Reproduce the Wisconsin recall turnout article below in full, word for word.

• Document:
>> Begin

Wisconsin election officials are predicting that between 60 to 65 percent of the voting age population, or about 2.6 to 2.8 million people, will cast regular and absentee ballots in the June 5 recall election.

That level of turnout would be higher than the 49.7 percent of voters who turned out in the November 2010 gubernatorial general election, in which Gov. Scott Walker beat Milwaukee Mayor Tom Barrett, his current challenger, by about five percentage points. It would not be as high as the 2008 general election for president, when some 69.2 percent of Wisconsin voters turned out to vote.

"Wisconsin has never had a statewide recall election, which makes predicting turnout difficult," said Kevin Kennedy, Government Accountability Board director and general counsel. "We typically look at history for guidance in predicting turnout."

The highest voter turnout for a gubernatorial election in the last 50 years occurred in November 1962, when 52.4 percent turned out to vote.

As of noon Tuesday, at least 130,391 absentee ballots had been issued by Wisconsin's election officials who track them using the Statewide Voter Registration System (SVRS). That number was 113,558 by midday Friday. Clerk’s offices in some larger cities were open for in-person absentee voting over the Memorial Day weekend.

>> End

• Information shown:

>> Begin

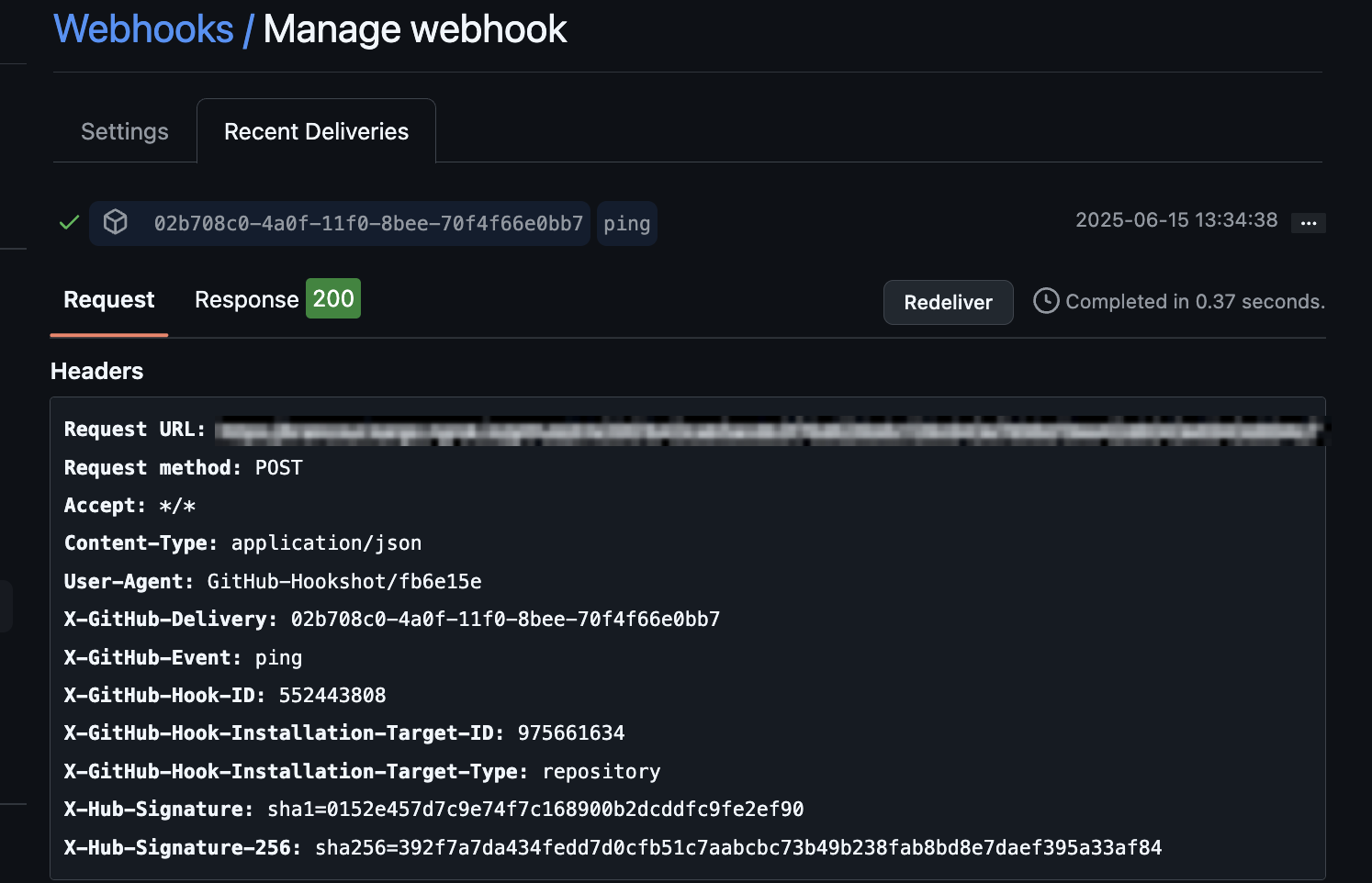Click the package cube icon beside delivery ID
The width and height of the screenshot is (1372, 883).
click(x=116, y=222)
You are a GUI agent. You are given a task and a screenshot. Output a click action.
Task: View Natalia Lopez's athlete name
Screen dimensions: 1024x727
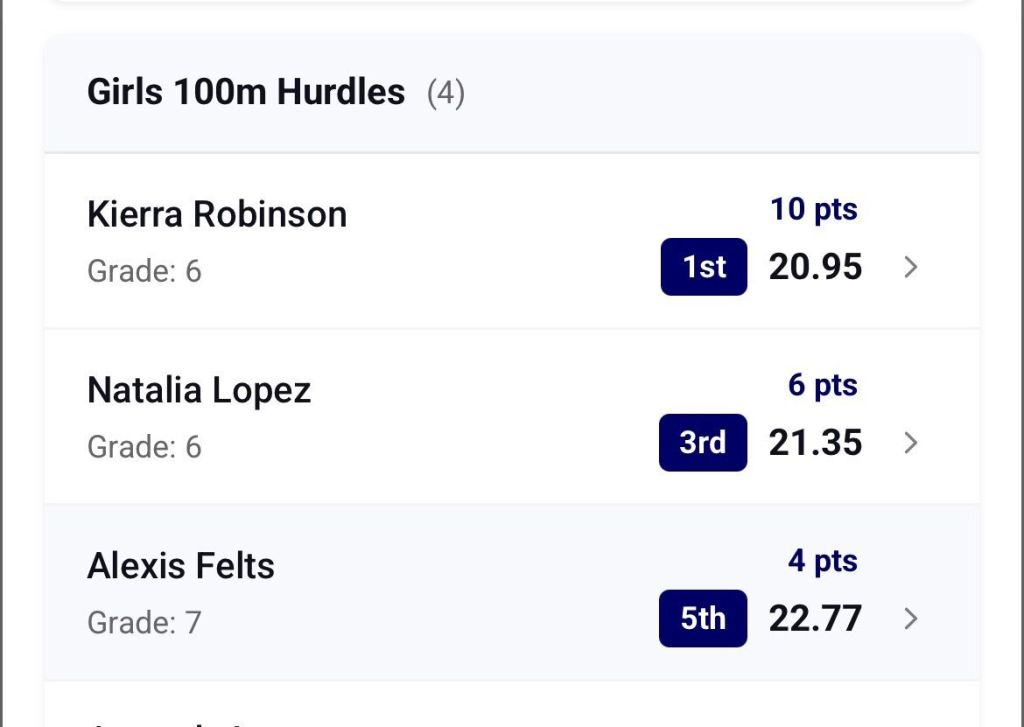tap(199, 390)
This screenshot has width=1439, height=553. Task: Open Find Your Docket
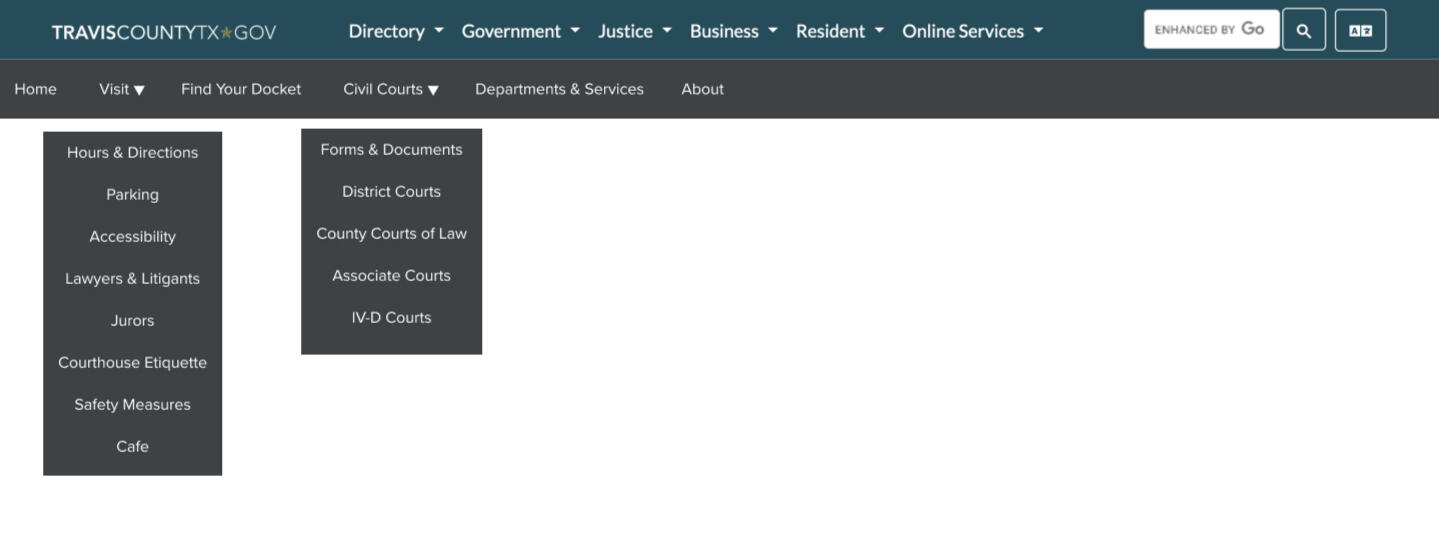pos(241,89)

>> End
>> Begin

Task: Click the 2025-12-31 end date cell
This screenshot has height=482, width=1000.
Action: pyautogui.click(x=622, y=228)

>> End

• Full solution:
Wisconsin election officials are predicting that between 60 to 65 percent of the voting age population, or about 2.6 to 2.8 million people, will cast regular and absentee ballots in the June 5 recall election.

That level of turnout would be higher than the 49.7 percent of voters who turned out in the November 2010 gubernatorial general election, in which Gov. Scott Walker beat Milwaukee Mayor Tom Barrett, his current challenger, by about five percentage points. It would not be as high as the 2008 general election for president, when some 69.2 percent of Wisconsin voters turned out to vote.

"Wisconsin has never had a statewide recall election, which makes predicting turnout difficult," said Kevin Kennedy, Government Accountability Board director and general counsel. "We typically look at history for guidance in predicting turnout."

The highest voter turnout for a gubernatorial election in the last 50 years occurred in November 1962, when 52.4 percent turned out to vote.

As of noon Tuesday, at least 130,391 absentee ballots had been issued by Wisconsin's election officials who track them using the Statewide Voter Registration System (SVRS). That number was 113,558 by midday Friday. Clerk’s offices in some larger cities were open for in-person absentee voting over the Memorial Day weekend.